**Exercise**
Render every line of the data below as a JSON list of strings, one string per line, with blank lines omitted.

**Extracted records**
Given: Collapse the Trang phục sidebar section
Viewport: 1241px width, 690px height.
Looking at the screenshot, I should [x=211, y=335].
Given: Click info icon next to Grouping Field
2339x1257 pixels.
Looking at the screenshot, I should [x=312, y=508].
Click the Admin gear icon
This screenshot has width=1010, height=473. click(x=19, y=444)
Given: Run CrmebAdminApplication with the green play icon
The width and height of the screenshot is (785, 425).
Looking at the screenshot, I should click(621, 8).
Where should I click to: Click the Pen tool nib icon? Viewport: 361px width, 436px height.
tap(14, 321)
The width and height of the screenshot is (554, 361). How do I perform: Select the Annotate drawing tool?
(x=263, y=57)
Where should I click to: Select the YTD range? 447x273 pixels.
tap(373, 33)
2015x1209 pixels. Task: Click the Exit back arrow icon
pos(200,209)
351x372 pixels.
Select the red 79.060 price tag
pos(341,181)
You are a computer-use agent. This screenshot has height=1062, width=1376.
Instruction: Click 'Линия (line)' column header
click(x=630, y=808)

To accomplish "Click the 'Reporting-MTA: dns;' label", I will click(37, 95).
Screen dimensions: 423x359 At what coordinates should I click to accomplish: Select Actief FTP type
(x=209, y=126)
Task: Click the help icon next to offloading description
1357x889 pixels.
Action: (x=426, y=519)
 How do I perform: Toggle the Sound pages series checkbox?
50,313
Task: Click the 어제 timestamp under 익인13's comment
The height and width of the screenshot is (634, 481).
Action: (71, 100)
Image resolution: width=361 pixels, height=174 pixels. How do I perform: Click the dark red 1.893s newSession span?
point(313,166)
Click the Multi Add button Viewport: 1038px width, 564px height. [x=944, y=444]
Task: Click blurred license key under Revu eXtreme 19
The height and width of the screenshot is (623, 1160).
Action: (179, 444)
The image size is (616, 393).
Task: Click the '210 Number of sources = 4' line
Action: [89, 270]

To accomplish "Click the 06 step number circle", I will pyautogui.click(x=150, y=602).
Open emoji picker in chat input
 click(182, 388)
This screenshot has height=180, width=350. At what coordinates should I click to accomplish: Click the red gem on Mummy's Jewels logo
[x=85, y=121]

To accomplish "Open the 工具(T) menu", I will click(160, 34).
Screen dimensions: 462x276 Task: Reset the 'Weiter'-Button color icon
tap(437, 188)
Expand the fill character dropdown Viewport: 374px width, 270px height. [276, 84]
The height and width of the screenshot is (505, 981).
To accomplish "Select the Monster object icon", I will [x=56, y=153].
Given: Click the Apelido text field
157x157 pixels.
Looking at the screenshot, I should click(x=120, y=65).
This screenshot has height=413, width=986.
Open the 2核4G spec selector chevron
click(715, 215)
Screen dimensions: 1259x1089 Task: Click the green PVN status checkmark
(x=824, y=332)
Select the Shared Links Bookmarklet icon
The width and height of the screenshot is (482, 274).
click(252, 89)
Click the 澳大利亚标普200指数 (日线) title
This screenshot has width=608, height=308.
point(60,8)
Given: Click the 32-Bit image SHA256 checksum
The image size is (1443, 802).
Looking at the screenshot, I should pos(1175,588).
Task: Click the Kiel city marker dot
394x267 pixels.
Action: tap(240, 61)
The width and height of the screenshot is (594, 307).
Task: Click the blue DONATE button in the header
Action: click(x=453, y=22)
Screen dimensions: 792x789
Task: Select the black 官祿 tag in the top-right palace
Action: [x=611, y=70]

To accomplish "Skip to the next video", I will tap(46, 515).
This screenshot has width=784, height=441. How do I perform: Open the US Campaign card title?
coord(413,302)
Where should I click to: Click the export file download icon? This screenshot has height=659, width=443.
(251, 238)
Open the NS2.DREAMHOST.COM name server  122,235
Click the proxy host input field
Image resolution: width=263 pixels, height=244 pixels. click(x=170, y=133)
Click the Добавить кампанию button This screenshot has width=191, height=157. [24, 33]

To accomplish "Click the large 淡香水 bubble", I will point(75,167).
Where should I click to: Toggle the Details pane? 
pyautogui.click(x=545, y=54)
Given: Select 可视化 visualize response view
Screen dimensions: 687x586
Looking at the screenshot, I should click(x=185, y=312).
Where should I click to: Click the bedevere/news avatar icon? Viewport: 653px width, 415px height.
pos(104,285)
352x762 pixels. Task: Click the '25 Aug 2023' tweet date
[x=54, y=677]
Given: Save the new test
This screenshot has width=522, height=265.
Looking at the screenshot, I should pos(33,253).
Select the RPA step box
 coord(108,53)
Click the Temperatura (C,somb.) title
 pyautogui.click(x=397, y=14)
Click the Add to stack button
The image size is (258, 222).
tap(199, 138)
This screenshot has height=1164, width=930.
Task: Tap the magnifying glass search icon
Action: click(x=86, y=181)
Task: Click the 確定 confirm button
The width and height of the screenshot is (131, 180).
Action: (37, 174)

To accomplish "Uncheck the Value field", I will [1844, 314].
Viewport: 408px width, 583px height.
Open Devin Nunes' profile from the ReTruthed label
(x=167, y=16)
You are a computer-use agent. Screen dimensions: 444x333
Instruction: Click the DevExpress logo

**Response to this exercise**
[
  "Given: Collapse the Trang phục sidebar section",
  "Viewport: 1241px width, 690px height.",
  "Looking at the screenshot, I should [x=211, y=335].",
  "Given: Click info icon next to Grouping Field",
  "2339x1257 pixels.",
  "Looking at the screenshot, I should [x=312, y=508].",
  "Click the Admin gear icon",
  "This screenshot has width=1010, height=473. click(x=19, y=444)",
  "Given: Run CrmebAdminApplication with the green play icon",
  "The width and height of the screenshot is (785, 425).",
  "Looking at the screenshot, I should click(621, 8).",
  "Where should I click to: Click the Pen tool nib icon? Viewport: 361px width, 436px height.",
  "tap(14, 321)",
  "The width and height of the screenshot is (554, 361). How do I perform: Select the Annotate drawing tool?",
  "(x=263, y=57)",
  "Where should I click to: Select the YTD range? 447x273 pixels.",
  "tap(373, 33)",
  "2015x1209 pixels. Task: Click the Exit back arrow icon",
  "pos(200,209)",
  "351x372 pixels.",
  "Select the red 79.060 price tag",
  "pos(341,181)",
  "You are a computer-use agent. This screenshot has height=1062, width=1376.",
  "Instruction: Click 'Линия (line)' column header",
  "click(x=630, y=808)",
  "To accomplish \"Click the 'Reporting-MTA: dns;' label\", I will click(37, 95).",
  "Screen dimensions: 423x359 At what coordinates should I click to accomplish: Select Actief FTP type",
  "(x=209, y=126)",
  "Task: Click the help icon next to offloading description",
  "1357x889 pixels.",
  "Action: (x=426, y=519)",
  " How do I perform: Toggle the Sound pages series checkbox?",
  "50,313",
  "Task: Click the 어제 timestamp under 익인13's comment",
  "The height and width of the screenshot is (634, 481).",
  "Action: (71, 100)",
  "Image resolution: width=361 pixels, height=174 pixels. How do I perform: Click the dark red 1.893s newSession span?",
  "point(313,166)",
  "Click the Multi Add button Viewport: 1038px width, 564px height. [x=944, y=444]",
  "Task: Click blurred license key under Revu eXtreme 19",
  "The height and width of the screenshot is (623, 1160).",
  "Action: (179, 444)",
  "The image size is (616, 393).",
  "Task: Click the '210 Number of sources = 4' line",
  "Action: [89, 270]",
  "To accomplish \"Click the 06 step number circle\", I will pyautogui.click(x=150, y=602).",
  "Open emoji picker in chat input",
  " click(182, 388)",
  "This screenshot has height=180, width=350. At what coordinates should I click to accomplish: Click the red gem on Mummy's Jewels logo",
  "[x=85, y=121]",
  "To accomplish \"Open the 工具(T) menu\", I will click(160, 34).",
  "Screen dimensions: 462x276 Task: Reset the 'Weiter'-Button color icon",
  "tap(437, 188)",
  "Expand the fill character dropdown Viewport: 374px width, 270px height. [276, 84]",
  "The height and width of the screenshot is (505, 981).",
  "To accomplish \"Select the Monster object icon\", I will [x=56, y=153].",
  "Given: Click the Apelido text field",
  "157x157 pixels.",
  "Looking at the screenshot, I should click(x=120, y=65).",
  "This screenshot has height=413, width=986.",
  "Open the 2核4G spec selector chevron",
  "click(715, 215)",
  "Screen dimensions: 1259x1089 Task: Click the green PVN status checkmark",
  "(x=824, y=332)",
  "Select the Shared Links Bookmarklet icon",
  "The width and height of the screenshot is (482, 274).",
  "click(252, 89)",
  "Click the 澳大利亚标普200指数 (日线) title",
  "This screenshot has width=608, height=308.",
  "point(60,8)",
  "Given: Click the 32-Bit image SHA256 checksum",
  "The image size is (1443, 802).",
  "Looking at the screenshot, I should pos(1175,588).",
  "Task: Click the Kiel city marker dot",
  "394x267 pixels.",
  "Action: tap(240, 61)",
  "The width and height of the screenshot is (594, 307).",
  "Task: Click the blue DONATE button in the header",
  "Action: click(x=453, y=22)",
  "Screen dimensions: 792x789",
  "Task: Select the black 官祿 tag in the top-right palace",
  "Action: [x=611, y=70]",
  "To accomplish \"Skip to the next video\", I will tap(46, 515).",
  "This screenshot has width=784, height=441. How do I perform: Open the US Campaign card title?",
  "coord(413,302)",
  "Where should I click to: Click the export file download icon? This screenshot has height=659, width=443.",
  "(251, 238)",
  "Open the NS2.DREAMHOST.COM name server  122,235",
  "Click the proxy host input field",
  "Image resolution: width=263 pixels, height=244 pixels. click(x=170, y=133)",
  "Click the Добавить кампанию button This screenshot has width=191, height=157. [24, 33]",
  "To accomplish \"Click the large 淡香水 bubble\", I will point(75,167).",
  "Where should I click to: Toggle the Details pane? ",
  "pyautogui.click(x=545, y=54)",
  "Given: Select 可视化 visualize response view",
  "Screen dimensions: 687x586",
  "Looking at the screenshot, I should click(x=185, y=312).",
  "Where should I click to: Click the bedevere/news avatar icon? Viewport: 653px width, 415px height.",
  "pos(104,285)",
  "352x762 pixels. Task: Click the '25 Aug 2023' tweet date",
  "[x=54, y=677]",
  "Given: Save the new test",
  "This screenshot has width=522, height=265.",
  "Looking at the screenshot, I should pos(33,253).",
  "Select the RPA step box",
  " coord(108,53)",
  "Click the Temperatura (C,somb.) title",
  " pyautogui.click(x=397, y=14)",
  "Click the Add to stack button",
  "The image size is (258, 222).",
  "tap(199, 138)",
  "This screenshot has height=1164, width=930.",
  "Task: Tap the magnifying glass search icon",
  "Action: click(x=86, y=181)",
  "Task: Click the 確定 confirm button",
  "The width and height of the screenshot is (131, 180).",
  "Action: (37, 174)",
  "To accomplish \"Uncheck the Value field\", I will [1844, 314].",
  "Viewport: 408px width, 583px height.",
  "Open Devin Nunes' profile from the ReTruthed label",
  "(x=167, y=16)",
  "You are a computer-use agent. Screen dimensions: 444x333",
  "Instruction: Click the DevExpress logo"
]